My landscapes take around 8-12 hours to draw. Natural shapes such as sky and sea take less time than buildings. (For example, this view of the three bridges over the Firth of Forth took forever because of the underside of the road bridge, which I thought I might never finish.)
Once the primary drawing is completed, using colours based on the original image, I then spend around another two hours testing other colour palettes on the drawing. Using Adobe Illustrator, they're applied like so.
Eventually, I'll end up with a selection of roughs that I will whittle down to the final chosen few.
These colour palettes come from many places. For the published examples I used on my Newhaven drawing, they are both by chance taken from vintage railway posters. The first one is taken from this art deco delight.
With some fiddling about on Adobe's online colour palette generator, I created this selection. (I make these colour palettes whenever inspiration hits and have them to hand for when I need them.)
So my Newhaven Harbour drawing, when recoloured with my 'LMS Morecambe' palette, becomes this. I really like the intense turquoise contrasting with the subtle orange hits in the harbour, and all grounded with the warm grey band.
The next version comes from this LNER poster. (Read about Bennie's mad scheme here.

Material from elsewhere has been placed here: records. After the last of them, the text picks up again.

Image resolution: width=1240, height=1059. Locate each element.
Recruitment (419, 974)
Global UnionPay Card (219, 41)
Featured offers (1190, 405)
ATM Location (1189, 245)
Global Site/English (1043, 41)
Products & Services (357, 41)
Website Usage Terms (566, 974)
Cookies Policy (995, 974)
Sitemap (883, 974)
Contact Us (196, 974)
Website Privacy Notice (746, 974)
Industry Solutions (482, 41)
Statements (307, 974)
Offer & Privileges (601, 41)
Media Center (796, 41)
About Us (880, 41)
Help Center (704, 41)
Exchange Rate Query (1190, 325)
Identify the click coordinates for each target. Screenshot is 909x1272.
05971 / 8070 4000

For this colour palette, however, I wanted to concentrate on the warmer tones, rather than those greens. It's a little less representative of the poster, however it fitted a space in my palette collection.
(Aside here. Using Adobe Color defaults, these other options were available.)

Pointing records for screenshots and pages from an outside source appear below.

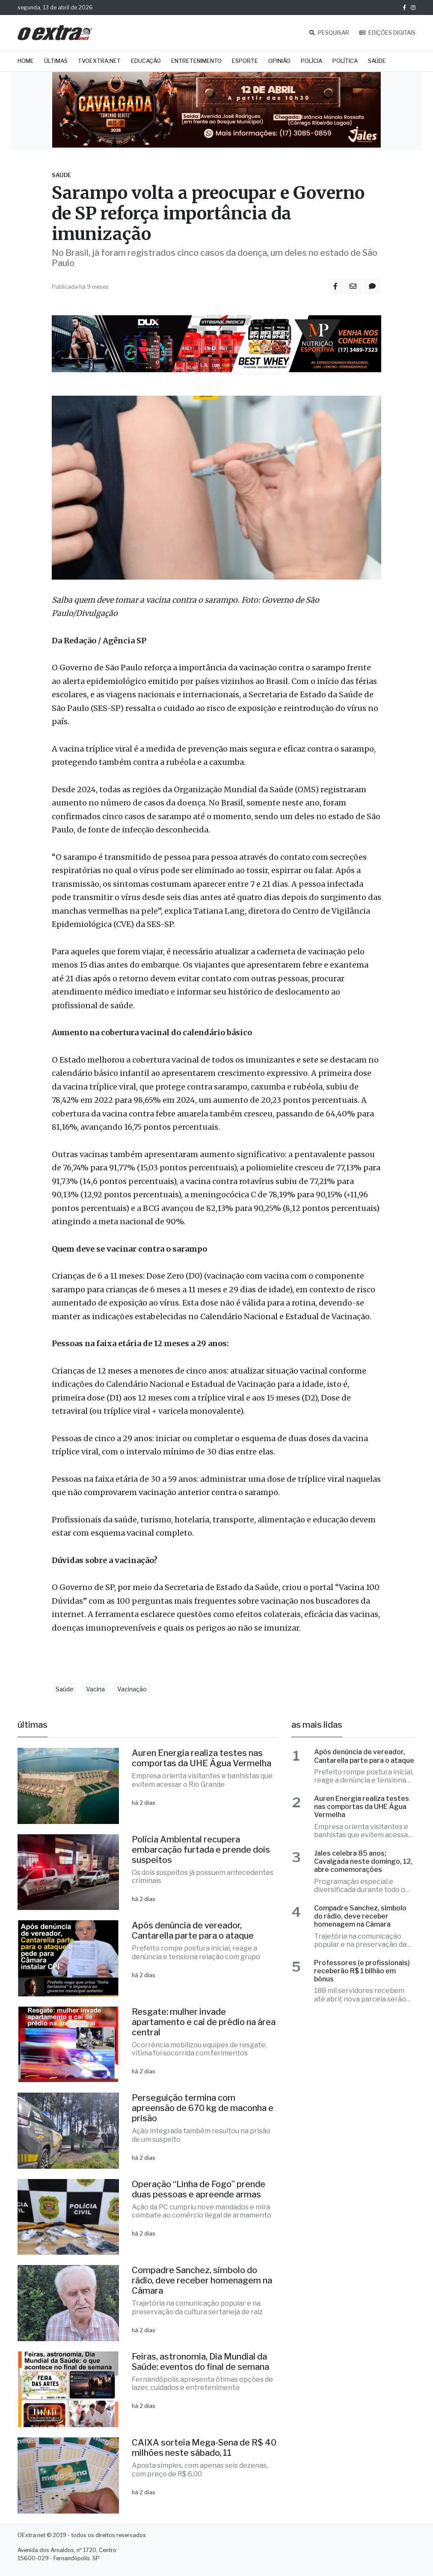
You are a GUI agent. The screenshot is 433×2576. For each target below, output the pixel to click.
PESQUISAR (329, 33)
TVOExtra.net (99, 61)
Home (26, 61)
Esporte (245, 61)
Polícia (311, 61)
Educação (146, 61)
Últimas (56, 61)
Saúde (377, 61)
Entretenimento (196, 61)
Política (345, 61)
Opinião (279, 61)
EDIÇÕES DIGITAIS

When I applied my custom 'LNER George Bennie' palette to the original this is what I created. The original, a cloudy near-sunset image becomes a warm and sunny seeming day.
…and that's a quick look through how I work with colours on my landscapes. It's one of the most enjoyable parts of the process, particularly seeing how different palettes can vastly change the feeling of a scene, as above.
I hope you've found this meander through a bit of my process interesting. Thanks for reading!